Heraclitus, for his part, held that all was flux, that change was the only constant. You can only step into the same river once, he was quoted as saying, both metaphorically and not. Step into it a second time and it has changed. It is not the same river. Parmenides demurred: change, he said, is an illusion. And while that makes little sense intuitively (change certainly seems real enough when it happens), Socrates and his acolyte Plato came down on the side of Parmenides. Change is illusory, is always underlain by the unchanging, the permanent, the foundation. The universe is not a river but a sturdy house. Philosophy and its daughter, modern science, agree on this point. Change, at some level, is simply an expression of some underlying law, some unyielding and permanent process.

Phenology seems a case in point in Parmenides’s favor. The seasons bring change. Trees bud, buds become leaves. Branches once barren are now filled with growth. Birds build nests, lay eggs, raise chicks. Chicks fledge and fly away. As summer becomes autumn, the leaves turn color and fall. Where it is cold enough, the rains become snow. It all repeats anew the following year. Change, and yet unchanging.

Does this mean that climatic changes, the manifold consequences of climate change, have no reality? Here is an answer: one thing that paleontology shows is that the chance that any given species will go extinct is 100 percent. Yes, someday polar bears will become extinct—along with every other species. It is simply a matter of time. This is the unchanging thing, but it is of little consolation to the polar bear, or to any other species member who departs with the rest of its clan because natural selection has zeroed it out in the Anthropocene. In this sense, Heraclitus was right: the change we experience is real and ever present, even if it is the consequence of universal laws that are themselves constant through time.

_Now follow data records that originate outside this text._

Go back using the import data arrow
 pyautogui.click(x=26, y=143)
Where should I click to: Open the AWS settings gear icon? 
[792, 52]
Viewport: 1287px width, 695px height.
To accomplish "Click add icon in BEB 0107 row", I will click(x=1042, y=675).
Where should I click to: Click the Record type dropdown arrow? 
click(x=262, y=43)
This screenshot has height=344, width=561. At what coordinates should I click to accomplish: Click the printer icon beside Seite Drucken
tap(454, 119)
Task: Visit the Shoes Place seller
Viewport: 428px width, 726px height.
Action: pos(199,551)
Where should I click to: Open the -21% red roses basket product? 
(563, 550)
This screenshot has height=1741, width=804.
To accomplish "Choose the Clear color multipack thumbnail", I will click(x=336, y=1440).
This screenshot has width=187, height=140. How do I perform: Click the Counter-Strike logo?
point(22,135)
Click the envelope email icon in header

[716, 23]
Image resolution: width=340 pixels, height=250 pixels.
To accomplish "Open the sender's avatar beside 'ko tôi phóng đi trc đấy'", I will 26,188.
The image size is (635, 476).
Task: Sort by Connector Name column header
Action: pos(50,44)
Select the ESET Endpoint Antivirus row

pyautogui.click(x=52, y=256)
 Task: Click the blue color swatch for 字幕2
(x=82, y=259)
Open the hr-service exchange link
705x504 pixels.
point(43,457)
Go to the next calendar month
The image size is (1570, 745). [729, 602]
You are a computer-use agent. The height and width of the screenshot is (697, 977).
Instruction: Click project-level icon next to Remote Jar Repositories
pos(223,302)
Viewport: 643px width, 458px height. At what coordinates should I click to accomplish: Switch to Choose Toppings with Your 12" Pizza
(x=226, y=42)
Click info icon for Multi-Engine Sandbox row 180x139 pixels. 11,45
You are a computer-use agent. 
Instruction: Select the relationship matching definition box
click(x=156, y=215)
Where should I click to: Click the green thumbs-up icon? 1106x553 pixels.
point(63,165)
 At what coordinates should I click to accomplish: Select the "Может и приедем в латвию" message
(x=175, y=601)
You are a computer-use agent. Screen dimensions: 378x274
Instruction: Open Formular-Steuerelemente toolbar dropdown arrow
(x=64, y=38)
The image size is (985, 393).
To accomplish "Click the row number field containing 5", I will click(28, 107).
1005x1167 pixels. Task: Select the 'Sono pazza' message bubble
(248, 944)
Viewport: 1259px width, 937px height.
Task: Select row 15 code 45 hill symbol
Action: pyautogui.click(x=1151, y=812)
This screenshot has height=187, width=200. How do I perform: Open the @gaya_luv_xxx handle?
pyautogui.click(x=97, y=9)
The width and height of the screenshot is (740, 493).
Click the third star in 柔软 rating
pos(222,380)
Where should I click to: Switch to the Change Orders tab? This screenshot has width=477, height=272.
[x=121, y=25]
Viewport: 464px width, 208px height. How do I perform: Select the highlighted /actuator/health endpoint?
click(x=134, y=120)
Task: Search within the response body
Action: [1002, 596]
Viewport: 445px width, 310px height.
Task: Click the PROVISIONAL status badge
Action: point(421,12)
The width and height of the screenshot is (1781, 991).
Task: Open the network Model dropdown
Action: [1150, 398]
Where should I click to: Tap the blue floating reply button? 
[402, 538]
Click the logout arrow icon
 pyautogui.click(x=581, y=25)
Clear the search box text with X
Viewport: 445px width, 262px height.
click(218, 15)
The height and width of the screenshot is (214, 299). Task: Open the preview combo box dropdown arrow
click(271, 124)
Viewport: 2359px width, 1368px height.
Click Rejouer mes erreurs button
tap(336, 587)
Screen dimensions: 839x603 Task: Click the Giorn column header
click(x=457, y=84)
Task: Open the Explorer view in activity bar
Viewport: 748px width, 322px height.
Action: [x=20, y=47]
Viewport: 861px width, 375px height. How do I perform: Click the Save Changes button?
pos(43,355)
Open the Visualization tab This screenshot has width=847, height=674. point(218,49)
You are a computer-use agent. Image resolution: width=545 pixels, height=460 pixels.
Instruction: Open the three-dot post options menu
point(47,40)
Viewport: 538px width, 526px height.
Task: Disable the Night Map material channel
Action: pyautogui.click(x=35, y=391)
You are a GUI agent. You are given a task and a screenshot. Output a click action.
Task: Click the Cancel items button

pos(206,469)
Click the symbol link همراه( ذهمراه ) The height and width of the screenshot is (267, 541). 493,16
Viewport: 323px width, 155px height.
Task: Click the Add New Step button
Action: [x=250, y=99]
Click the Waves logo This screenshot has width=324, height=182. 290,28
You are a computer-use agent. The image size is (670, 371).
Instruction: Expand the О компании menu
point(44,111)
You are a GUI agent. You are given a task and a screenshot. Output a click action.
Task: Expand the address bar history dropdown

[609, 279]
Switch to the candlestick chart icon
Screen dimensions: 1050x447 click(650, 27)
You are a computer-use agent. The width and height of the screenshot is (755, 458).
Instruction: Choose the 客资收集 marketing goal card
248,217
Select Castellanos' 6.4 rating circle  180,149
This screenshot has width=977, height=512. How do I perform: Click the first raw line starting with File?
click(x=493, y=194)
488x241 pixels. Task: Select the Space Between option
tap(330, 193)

Rivers change from moment to moment. They swell from the spring melt, flood whole towns, and sometimes take lives.

The reality of change is a matter of perspective, of where one stands. Figure 5.1 compares rates of change of the basic features of any given dooryard: bedrocks, surfaces, ground and surface water, soils, plants, animals, weather. It simplifies matters quite a bit, as do all such graphs. In this one, change happens more rapidly the higher one goes on the vertical axis, less so the deeper one plows. Our best assurance that change is real is that we can measure it and compare one change with another. This chapter provides an overview of these components of the landscape and provides suggestions about ways that you can create a baseline for noting and measuring change over the coming years and decades.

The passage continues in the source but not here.